Would you write out all the records again, exactly?

Records shown: Begin

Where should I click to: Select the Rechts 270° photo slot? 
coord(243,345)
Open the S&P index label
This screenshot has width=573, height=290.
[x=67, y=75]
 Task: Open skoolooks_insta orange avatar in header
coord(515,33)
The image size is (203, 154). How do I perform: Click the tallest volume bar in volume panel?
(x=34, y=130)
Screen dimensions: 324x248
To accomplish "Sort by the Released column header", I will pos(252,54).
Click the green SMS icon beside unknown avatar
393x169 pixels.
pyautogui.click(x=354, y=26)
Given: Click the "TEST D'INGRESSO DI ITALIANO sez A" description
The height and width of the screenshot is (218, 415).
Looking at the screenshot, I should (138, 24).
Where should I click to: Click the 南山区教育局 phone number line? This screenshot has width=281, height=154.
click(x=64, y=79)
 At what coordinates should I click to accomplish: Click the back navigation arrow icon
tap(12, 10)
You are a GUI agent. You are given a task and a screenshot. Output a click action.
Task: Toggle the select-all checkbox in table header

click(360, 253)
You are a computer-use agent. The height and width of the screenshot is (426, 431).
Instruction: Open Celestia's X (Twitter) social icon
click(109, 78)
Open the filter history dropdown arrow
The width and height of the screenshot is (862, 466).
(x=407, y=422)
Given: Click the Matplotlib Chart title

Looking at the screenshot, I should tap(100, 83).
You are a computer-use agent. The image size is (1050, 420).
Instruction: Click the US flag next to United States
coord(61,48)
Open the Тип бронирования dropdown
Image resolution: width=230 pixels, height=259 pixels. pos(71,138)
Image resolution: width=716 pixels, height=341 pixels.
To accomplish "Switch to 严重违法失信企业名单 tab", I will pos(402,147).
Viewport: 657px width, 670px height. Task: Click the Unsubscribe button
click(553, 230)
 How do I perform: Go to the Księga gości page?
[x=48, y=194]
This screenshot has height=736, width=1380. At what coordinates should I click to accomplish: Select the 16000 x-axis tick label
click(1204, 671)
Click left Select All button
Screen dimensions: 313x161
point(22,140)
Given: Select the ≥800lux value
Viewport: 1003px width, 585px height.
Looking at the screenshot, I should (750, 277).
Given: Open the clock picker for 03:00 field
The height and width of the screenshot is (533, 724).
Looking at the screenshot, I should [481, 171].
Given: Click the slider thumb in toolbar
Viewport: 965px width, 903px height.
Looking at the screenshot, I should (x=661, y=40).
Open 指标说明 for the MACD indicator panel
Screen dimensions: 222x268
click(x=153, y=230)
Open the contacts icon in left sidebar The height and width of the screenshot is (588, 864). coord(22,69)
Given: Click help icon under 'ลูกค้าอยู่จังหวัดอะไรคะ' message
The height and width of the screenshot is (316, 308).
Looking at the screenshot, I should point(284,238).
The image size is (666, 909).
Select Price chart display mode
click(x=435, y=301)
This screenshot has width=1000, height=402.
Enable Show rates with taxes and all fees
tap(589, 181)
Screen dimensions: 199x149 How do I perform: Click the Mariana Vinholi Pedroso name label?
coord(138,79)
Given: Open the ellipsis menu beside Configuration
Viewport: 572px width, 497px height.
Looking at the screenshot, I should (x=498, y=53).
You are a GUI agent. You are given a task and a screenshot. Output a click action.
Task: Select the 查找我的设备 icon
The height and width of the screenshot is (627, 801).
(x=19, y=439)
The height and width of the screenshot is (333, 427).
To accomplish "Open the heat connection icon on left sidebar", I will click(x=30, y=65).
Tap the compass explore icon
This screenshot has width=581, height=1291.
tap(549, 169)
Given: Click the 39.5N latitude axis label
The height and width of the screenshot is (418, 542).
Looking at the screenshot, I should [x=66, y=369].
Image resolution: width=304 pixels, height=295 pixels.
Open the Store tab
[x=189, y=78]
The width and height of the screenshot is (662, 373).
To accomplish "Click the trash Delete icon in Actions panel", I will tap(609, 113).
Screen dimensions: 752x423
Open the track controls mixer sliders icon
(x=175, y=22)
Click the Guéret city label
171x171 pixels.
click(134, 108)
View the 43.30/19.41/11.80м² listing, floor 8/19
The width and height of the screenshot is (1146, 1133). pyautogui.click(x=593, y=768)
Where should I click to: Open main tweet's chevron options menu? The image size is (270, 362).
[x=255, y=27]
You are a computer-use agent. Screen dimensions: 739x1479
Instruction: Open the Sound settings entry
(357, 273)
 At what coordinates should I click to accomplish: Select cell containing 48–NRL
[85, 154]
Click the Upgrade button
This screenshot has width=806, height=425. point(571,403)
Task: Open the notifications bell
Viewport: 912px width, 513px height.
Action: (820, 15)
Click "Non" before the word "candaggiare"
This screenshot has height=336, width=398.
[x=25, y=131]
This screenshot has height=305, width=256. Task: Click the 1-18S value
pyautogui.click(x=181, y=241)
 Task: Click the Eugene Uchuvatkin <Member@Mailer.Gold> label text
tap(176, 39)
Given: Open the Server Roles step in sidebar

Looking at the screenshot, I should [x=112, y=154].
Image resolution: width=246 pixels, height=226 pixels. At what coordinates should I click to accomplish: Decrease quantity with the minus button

Records shown: End

▶ **Result**
Where should I click to: Select the Rechts 270° photo slot? 
coord(243,345)
Open the S&P index label
This screenshot has width=573, height=290.
[x=67, y=75]
 Task: Open skoolooks_insta orange avatar in header
coord(515,33)
The image size is (203, 154). How do I perform: Click the tallest volume bar in volume panel?
(x=34, y=130)
Screen dimensions: 324x248
To accomplish "Sort by the Released column header", I will pos(252,54).
Click the green SMS icon beside unknown avatar
393x169 pixels.
pyautogui.click(x=354, y=26)
Given: Click the "TEST D'INGRESSO DI ITALIANO sez A" description
The height and width of the screenshot is (218, 415).
Looking at the screenshot, I should (138, 24).
Where should I click to: Click the 南山区教育局 phone number line? This screenshot has width=281, height=154.
click(x=64, y=79)
 At what coordinates should I click to accomplish: Click the back navigation arrow icon
tap(12, 10)
You are a GUI agent. You are given a task and a screenshot. Output a click action.
Task: Toggle the select-all checkbox in table header

click(360, 253)
You are a computer-use agent. The height and width of the screenshot is (426, 431).
Instruction: Open Celestia's X (Twitter) social icon
click(109, 78)
Open the filter history dropdown arrow
The width and height of the screenshot is (862, 466).
(x=407, y=422)
Given: Click the Matplotlib Chart title

Looking at the screenshot, I should tap(100, 83).
You are a computer-use agent. The image size is (1050, 420).
Instruction: Click the US flag next to United States
coord(61,48)
Open the Тип бронирования dropdown
Image resolution: width=230 pixels, height=259 pixels. pos(71,138)
Image resolution: width=716 pixels, height=341 pixels.
To accomplish "Switch to 严重违法失信企业名单 tab", I will pos(402,147).
Viewport: 657px width, 670px height. Task: Click the Unsubscribe button
click(553, 230)
 How do I perform: Go to the Księga gości page?
[x=48, y=194]
This screenshot has height=736, width=1380. At what coordinates should I click to accomplish: Select the 16000 x-axis tick label
click(1204, 671)
Click left Select All button
Screen dimensions: 313x161
point(22,140)
Given: Select the ≥800lux value
Viewport: 1003px width, 585px height.
Looking at the screenshot, I should (750, 277).
Given: Open the clock picker for 03:00 field
The height and width of the screenshot is (533, 724).
Looking at the screenshot, I should [481, 171].
Given: Click the slider thumb in toolbar
Viewport: 965px width, 903px height.
Looking at the screenshot, I should (x=661, y=40).
Open 指标说明 for the MACD indicator panel
Screen dimensions: 222x268
click(x=153, y=230)
Open the contacts icon in left sidebar The height and width of the screenshot is (588, 864). coord(22,69)
Given: Click help icon under 'ลูกค้าอยู่จังหวัดอะไรคะ' message
The height and width of the screenshot is (316, 308).
Looking at the screenshot, I should point(284,238).
The image size is (666, 909).
Select Price chart display mode
click(x=435, y=301)
This screenshot has width=1000, height=402.
Enable Show rates with taxes and all fees
tap(589, 181)
Screen dimensions: 199x149 How do I perform: Click the Mariana Vinholi Pedroso name label?
coord(138,79)
Given: Open the ellipsis menu beside Configuration
Viewport: 572px width, 497px height.
Looking at the screenshot, I should (x=498, y=53).
You are a GUI agent. You are given a task and a screenshot. Output a click action.
Task: Select the 查找我的设备 icon
The height and width of the screenshot is (627, 801).
(x=19, y=439)
The height and width of the screenshot is (333, 427).
To accomplish "Open the heat connection icon on left sidebar", I will click(x=30, y=65).
Tap the compass explore icon
This screenshot has width=581, height=1291.
tap(549, 169)
Given: Click the 39.5N latitude axis label
The height and width of the screenshot is (418, 542).
Looking at the screenshot, I should [x=66, y=369].
Image resolution: width=304 pixels, height=295 pixels.
Open the Store tab
[x=189, y=78]
The width and height of the screenshot is (662, 373).
To accomplish "Click the trash Delete icon in Actions panel", I will tap(609, 113).
Screen dimensions: 752x423
Open the track controls mixer sliders icon
(x=175, y=22)
Click the Guéret city label
171x171 pixels.
click(134, 108)
View the 43.30/19.41/11.80м² listing, floor 8/19
The width and height of the screenshot is (1146, 1133). pyautogui.click(x=593, y=768)
Where should I click to: Open main tweet's chevron options menu? The image size is (270, 362).
[x=255, y=27]
You are a computer-use agent. Screen dimensions: 739x1479
Instruction: Open the Sound settings entry
(357, 273)
 At what coordinates should I click to accomplish: Select cell containing 48–NRL
[85, 154]
Click the Upgrade button
This screenshot has width=806, height=425. point(571,403)
Task: Open the notifications bell
Viewport: 912px width, 513px height.
Action: (820, 15)
Click "Non" before the word "candaggiare"
This screenshot has height=336, width=398.
[x=25, y=131]
This screenshot has height=305, width=256. Task: Click the 1-18S value
pyautogui.click(x=181, y=241)
 Task: Click the Eugene Uchuvatkin <Member@Mailer.Gold> label text
tap(176, 39)
Given: Open the Server Roles step in sidebar

Looking at the screenshot, I should [x=112, y=154].
Image resolution: width=246 pixels, height=226 pixels. At what coordinates should I click to accomplish: Decrease quantity with the minus button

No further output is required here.